It’s a measure of how completely stunned we are by what’s happening that as far as I can see we’re completely unable to start imagining what life will be like “afterwards.”
There’s been a bit of speculation, in our own remote conversations with families and friends and in the media, about how and when the current lockdown may be lifted in the next few weeks. But after that? Nothing. Or at least, nothing beyond the vaguest and most superficial platitudes – “Life will never be the same again…”
If anyone is most likely to have a crack at it in my world, it must be the “change catalyst,” management consultant Campbell Macpherson. Campbell’s business is helping his clients, most of them in financial services, to imagine what the future’s going to be like and then to achieve change as necessary to be successful in it. Unsurprisingly, he’s been quick off the mark to recognise that the crisis creates massive opportunity for this sort of thing, and his website www.changeandstrategy.com now leads with a piece titled Preparing your business for take-off after Covid-19.

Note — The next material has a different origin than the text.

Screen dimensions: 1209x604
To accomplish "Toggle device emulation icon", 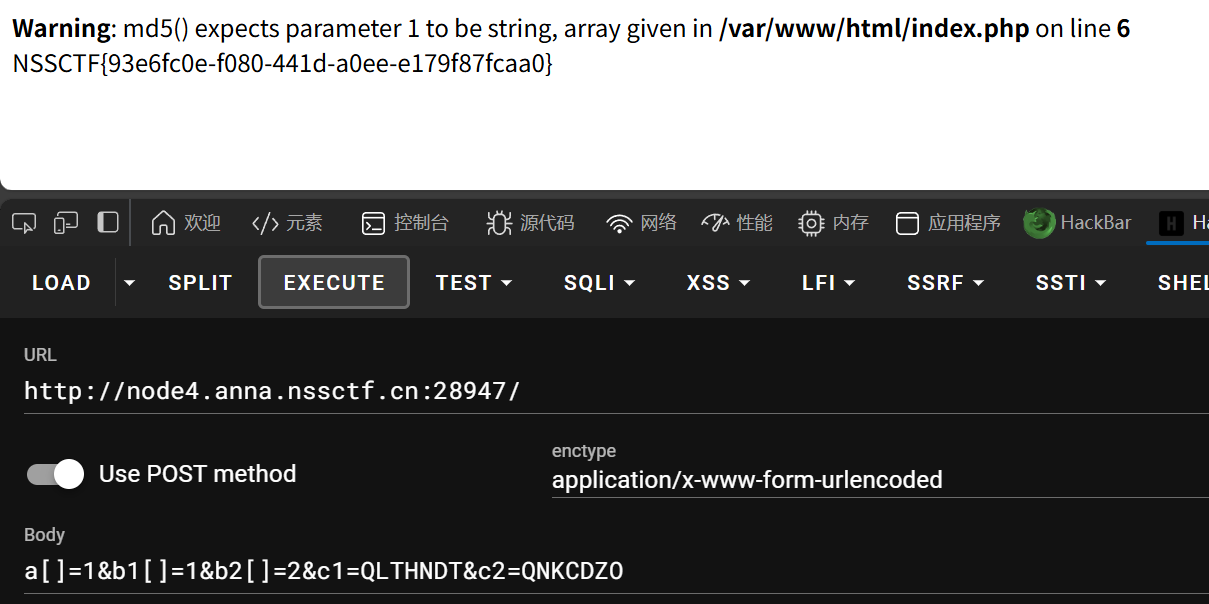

But – maybe it’s just me, but I don’t think so – even taken together, the five “new realities” he introduces to us paint a sketchy picture at best. He says (his words, not mine):
Government austerity is gone forever
We’ll all be turning a little Japanese (in the sense of accepting much higher debt-to-GDP ratios than previously)
People are now important
CFOs will be given increased power
But you can’t cut your way to greatness
With the greatest respect to a consultant who’s a great deal more successful than I am (and whose first book, published recently, was Business Book Of The Year while mine wasn’t, not that I care about such things), I’m not massively impressed by these predictions. Without wanting to spend too much time on issues and arguments that are well beyond my pay grade, I’d have thought that of his five formulations, nos. 2 – 5 have all been true for ages, at least since the last crisis, and no. 1, which is the big one, depends on a) how exactly we do emerge from this crisis and b) what you mean by “austerity.” If, for example, you take the view that unemployment is going to stay stratospherically high for ages, then the Government spending required to deal with the consequences will be gigantic and not austere at all: but as a result of that (and the simultaneously reduced tax revenues), spending on everything else is likely to be very austere indeed for a very long time to come.

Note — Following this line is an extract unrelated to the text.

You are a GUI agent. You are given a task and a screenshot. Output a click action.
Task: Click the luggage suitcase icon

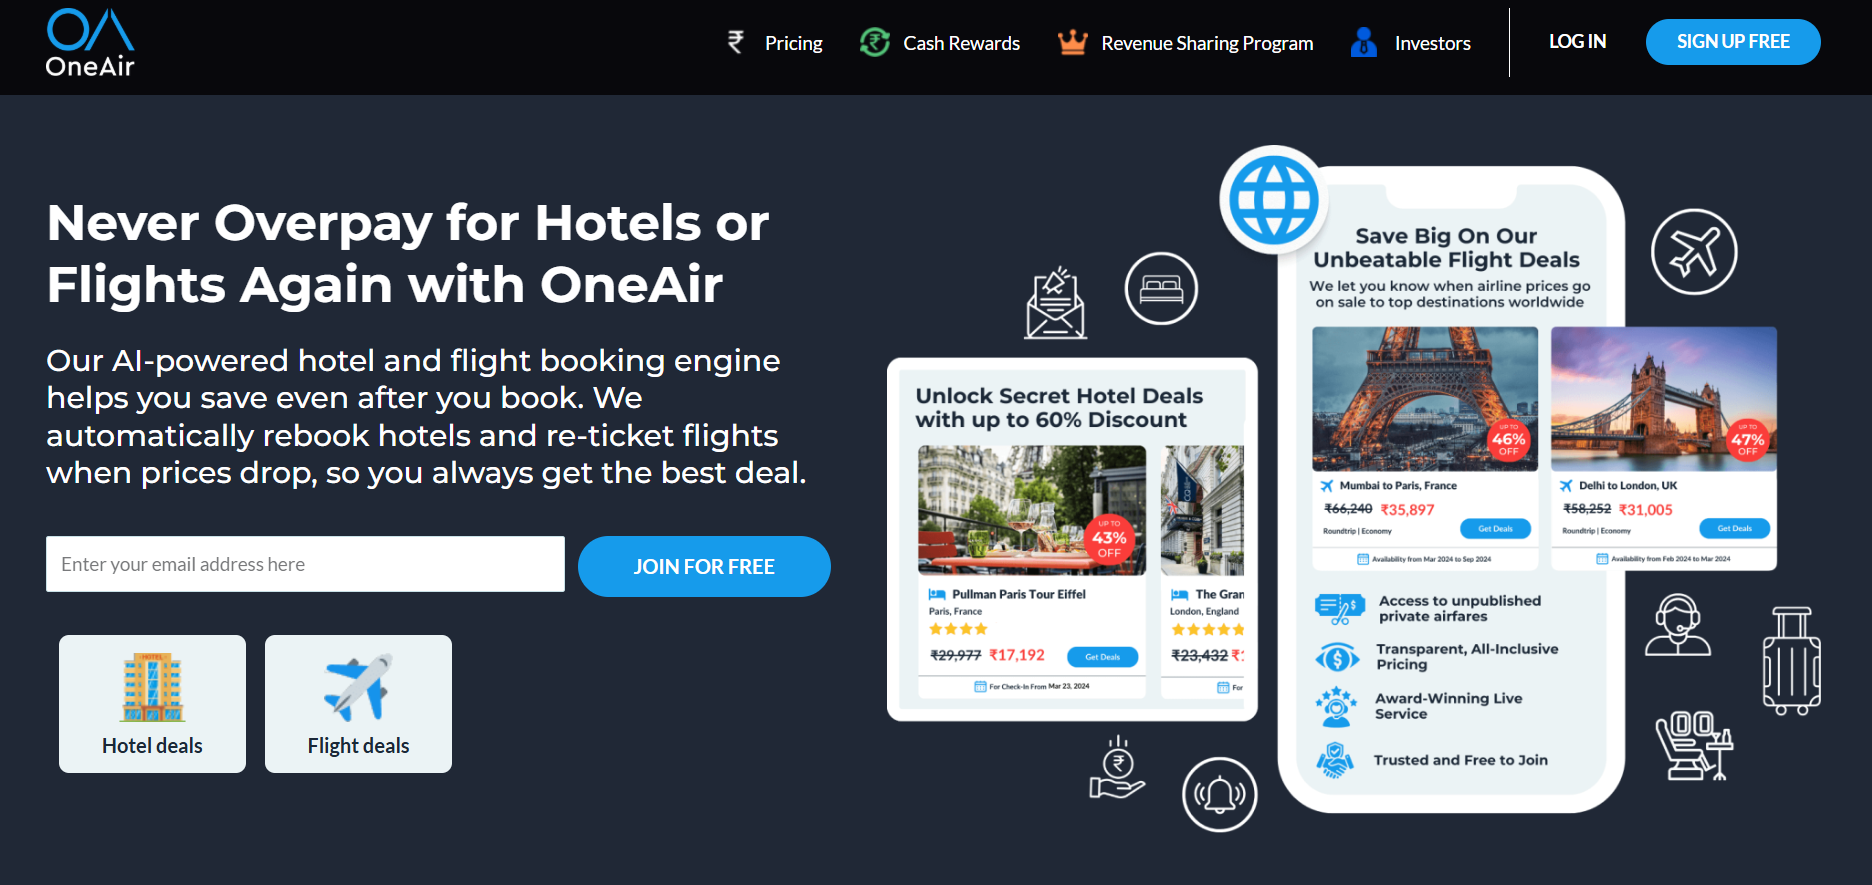click(1791, 660)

Anyway, the thing is, the point I really want to make about my own world – of financial services and financial services marketing – is that while we’re not really talking about life post-coronavirus among ourselves and in the media, I do hope that our industry’s best and brightest strategists and planners are talking about it in hastily-convened Zoom-based working groups.
OK, at the moment our future is so unknowable that it’s going to have to be a scenario-planning approach, starting with a handful of very different scenarios and developing plans for each. And it’s also going to have to be a thinking-the-unthinkable approach: twice in just over ten years now it has rather seemed that only massive government intervention can save the global economy, which does make you start to wonder whether we’re sure that laissez-faire capitalism is the best basis on which to manage our affairs.

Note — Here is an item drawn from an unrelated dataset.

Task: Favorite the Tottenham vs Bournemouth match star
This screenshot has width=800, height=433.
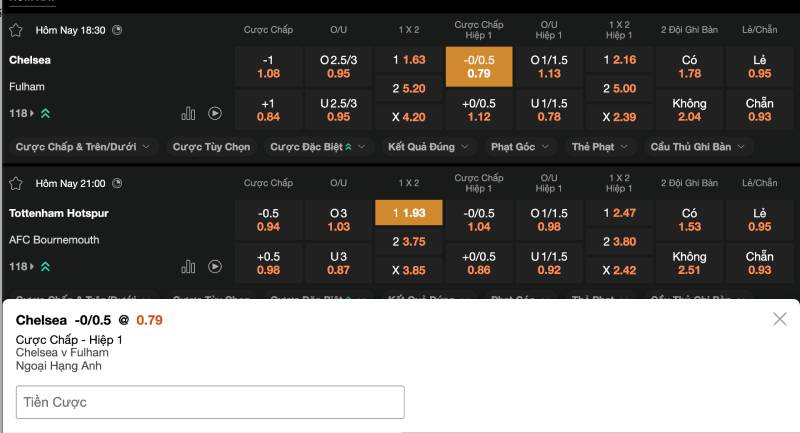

But while huge top-down issues like this definitely need thinking about, the job of us marketers is to look through the other end of the telescope at individual consumers, to make sure we understand their changing wants and needs, and provide products and services that meet them. I only have one observation on this at the moment, but it’s a fairly far-reaching one: we cannot continue with our long-established, industry-wide practice of offloading financial risk onto individuals’ shoulders.
Whether this is about debt, which becomes impossible to service horribly quickly when income is interrupted, or whether it’s about long-term savings, where the value of decades of contributions can be wiped out in a week or two, individuals would be mugs to go on accepting the consequences of the kind of volatility that we’re now living through.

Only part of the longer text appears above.